Tuesday, May 31, 2011

May 31st 2011: chapter fifteen – ‘Circe’


‘The Mabbot street entrance of nighttown, before which stretches an uncobbled tramsiding set with skeleton tracks, red and green will-o'-the-wisps and danger signals. Rows of grimy houses with gaping doors. Rare lamps with faint rainbow fans. Round Rabaiotti's halted ice gondola stunted men and women squabble. They grab wafers between which are wedged lumps of coral and copper snow. Sucking, they scatter slowly. Children. The swancomb of the gondola, highreared, forges on through the murk, white and blue under a lighthouse. Whistles call and answer...’

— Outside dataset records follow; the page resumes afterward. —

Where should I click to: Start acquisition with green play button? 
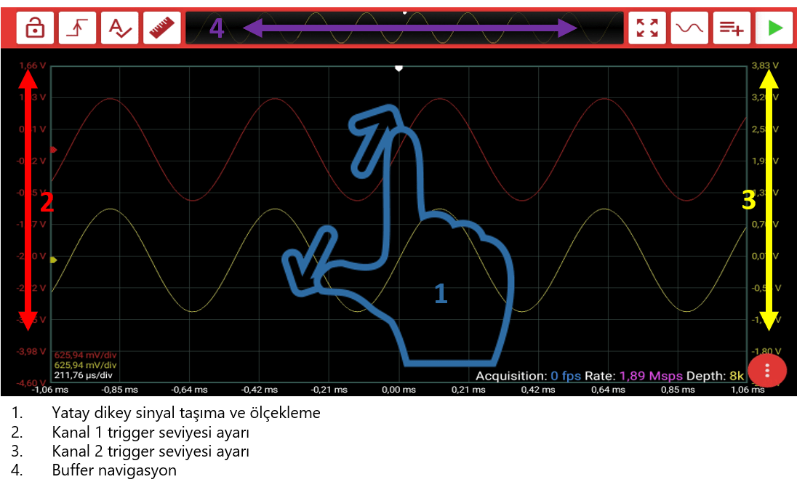(774, 28)
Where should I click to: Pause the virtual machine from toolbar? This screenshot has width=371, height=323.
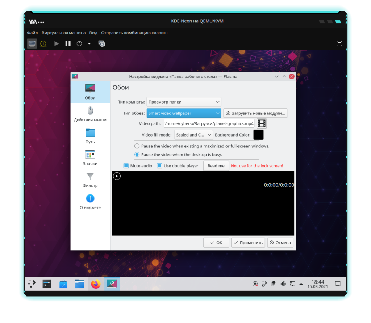[x=68, y=43]
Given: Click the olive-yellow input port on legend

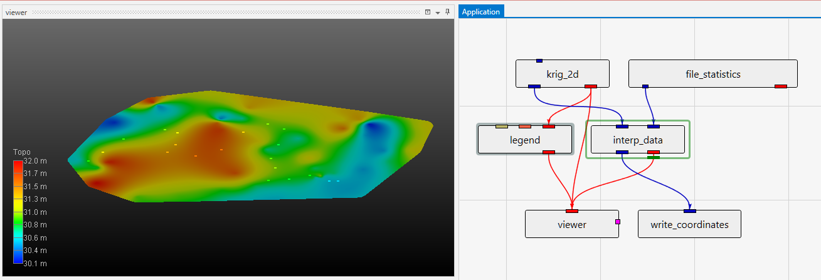Looking at the screenshot, I should (x=502, y=127).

The end is nigh, or near at least. Tonight’s reading at the Navan Ulysses Reading Group takes us to ‘Monto’, Dublin’s infamous red-light district. Follow Bloom who follows Stephen into and through Night-Town before defending him against the duplicitous whore-mistress and two angry policemen. As the two leave Monto together the final nostos of Joyce’s Ulysses has begun.

Join us at 6:30 in Navan Library for two hours of Joycean fun!

Sunday, May 15, 2011

May 17th 2011: chapters thirteen and fourteen – ‘Nausicaa’ and ‘Oxen of the Sun’


In perhaps the most ambitious evening’s reading so far, Navan Ulysses Reading Group will tackle two substantial chapters of Ulysses on May 17th. The group kicks off at 6:30pm sharp in Navan Library and all are welcome.

Nausicaa, the thirteenth chapter of Joyce’s Ulysses is set on Sandymount Strand and sets in parallel two arenas of action. Gerty McDowell, ‘in very truth, as fair a specimen of winsome Irish girlhood as one could wish to see’, flirts with ‘the man in black’ close by on the beach. As things between the mutual voyeurs heat up, so also do the references to the other scene of action central to the chapter: the ceremony of Exposition and Benediction in the nearby Star of the Sea church. In a beautiful conflation of sex and spirit, the mid-summers day draws to the end of its daylight hours.

As we journey back into the city in the book’s fourteenth chapter – Oxen of the Sun – things take on a distinctly different hue.  Set in a drinking cubbyhole secreted in a Maternity Hospital, the linguistic style of the chapter itself seems to gestate and develop from beginning to end. An immensely challenging read, we will be dipping into and out of the more decipherable bits of this mammoth literary achievement which brings Bloom and Stephen ever closer to their [re-]union.

See you there – Tuesday at 6:30!

Monday, May 2, 2011

3rd May 2011: chapter twelve – ‘Cyclops’

“I was just passing the time of day with old Troy of the D. M. P. at the corner of Arbour hill there and be damned but a bloody sweep came along and he near drove his gear into my eye. I turned around to let him have the weight of my tongue when who should I see dodging along Stony Batter only Joe Hynes. ...”
Navan Ulysses Reading Group continues tomorrow night [Tuesday] 3rd of May with a reading of the uproarious Cyclops chapter. Bloom turns up at Barney Kiernan’s pub on Little Britain Street on an errand of mercy only to be accosted and falsely accused by his fellow Dubliners lead by ‘The Citizen’. The cyclops-Citizen [modelled on Michael Cusack, founder of the G.A.A.] is one of the most memorable characters in Joyce’s novel and his haranguing and eventual attack of Bloom is one of the most memorable pieces of writing in Joyce’s entire body of work.   
Join us for an evening of sheer fun and enjoyment tomorrow evening from 6:30 onwards in Navan Library.
All welcome, suggested donation €5.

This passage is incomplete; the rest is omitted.